Fast forward a few weeks, months, years, and I've actually learned two things about that situation.

1. I needed to take a chill pill. 

In those years following, I found out that all those conversations that I was awkwardly a part of enabled me to have a greater scope of conversation. I can hold my own when I'm talking to a mother about strollers: the Bugaboo donkey is nice, but might be too wide in small city shops; the Stokke is has really nice lines but doesn't do very well on terrain, etc.

Being able to hold my own and to talk about things a mother cares about makes me a more versatile evangelist.

I don't need to restrict myself to talking to college aged students (as per my job description), or to married women in their mid-20s (as per my life stage). I can talk to other women in a variety of life stages and feel confident in those conversations because I can identify (or at least try to identify) with the things that are important to them (nipple cream one of those things... sometimes).

2. They needed to take a chill pill.

Being a good evangelist means being sensitive to the people around us, which is easier said than done. We've all been around the bride who talks incessantly about wedding planning, or the student who can only talk about impending exams. In my case, it was the mothers who couldn't stop talking about their children.
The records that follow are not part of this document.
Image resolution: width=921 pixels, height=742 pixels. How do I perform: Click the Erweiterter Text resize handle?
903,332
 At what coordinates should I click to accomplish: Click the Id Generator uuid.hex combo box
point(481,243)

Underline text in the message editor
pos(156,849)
The reality is that we are all good at talking about the things we are going through, but not very good at putting ourselves in the shoes of others.

We don't think about the barren woman who might struggle to hear about the 'plight' of the fertile, or the student who just failed out of university and doesn't have a clue what she'll do.
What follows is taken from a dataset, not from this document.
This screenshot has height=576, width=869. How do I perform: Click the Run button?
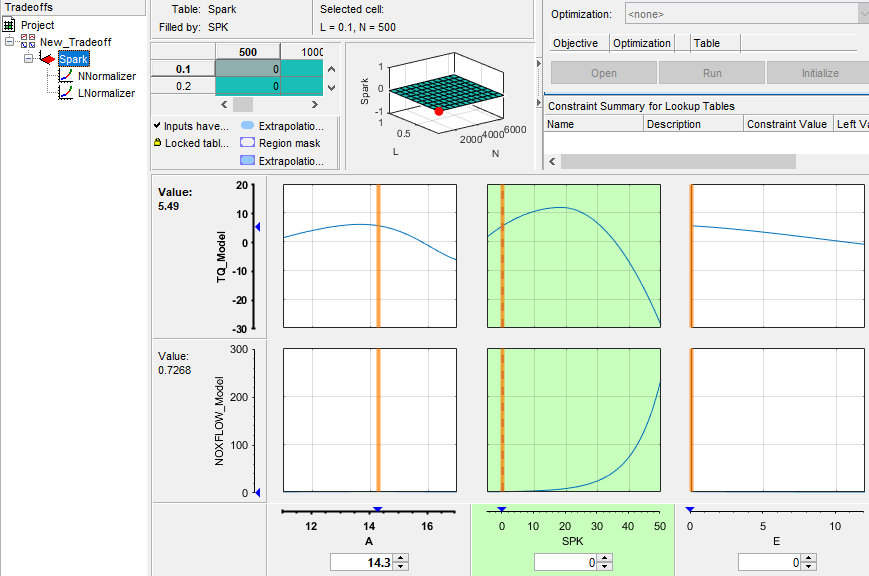(711, 73)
A year ago, for a few months, I was a married person in the minority, hanging out with a bunch of singles. They would go off and do their thing and would often decline to invite me (sometimes forgetting, sometimes perhaps purposefully). I felt really hurt and isolated, but when I took a step back, I thought, why would they want to invite me? The married are constantly guilty of flaunting their non-singleness, and PDA isn't the most appealing thing to witness even as a married person, let alone a person struggling to come to terms with her singleness.

The singles probably needed to take a chill pill and realize that married people aren't aliens who can't identify with singlehood (after all, we were all single at some point), but married people need to also take a chill pill and strive to not flaunt what could easily be a sore point in someone else's life. Being a married person, it is my responsibility to deconstruct the negative impression that my predecessors have left on singles, and to show them that we aren't all that different, after all.

This will make me a better and more trustworthy evangelist.


Something I've noticed about HH and his guy friends is that they can often pick up wherever they left off. Guys seem to, generally, be able to talk about a myriad of topics, and that makes them effective evangelists, giving them multiple 'ins' to gospel conversation.

As women, we need to work on this, becoming all things to all women in order that they might gain Christ. We aren't defined by singlehood or motherhood or ____(insert adjective here)__hood. Our identity comes from Christ, and Christ was stellar at was being able to identify with people from all sorts of backgrounds and genders. This made Him the best evangelist there has ever been. We would do well to learn from Him.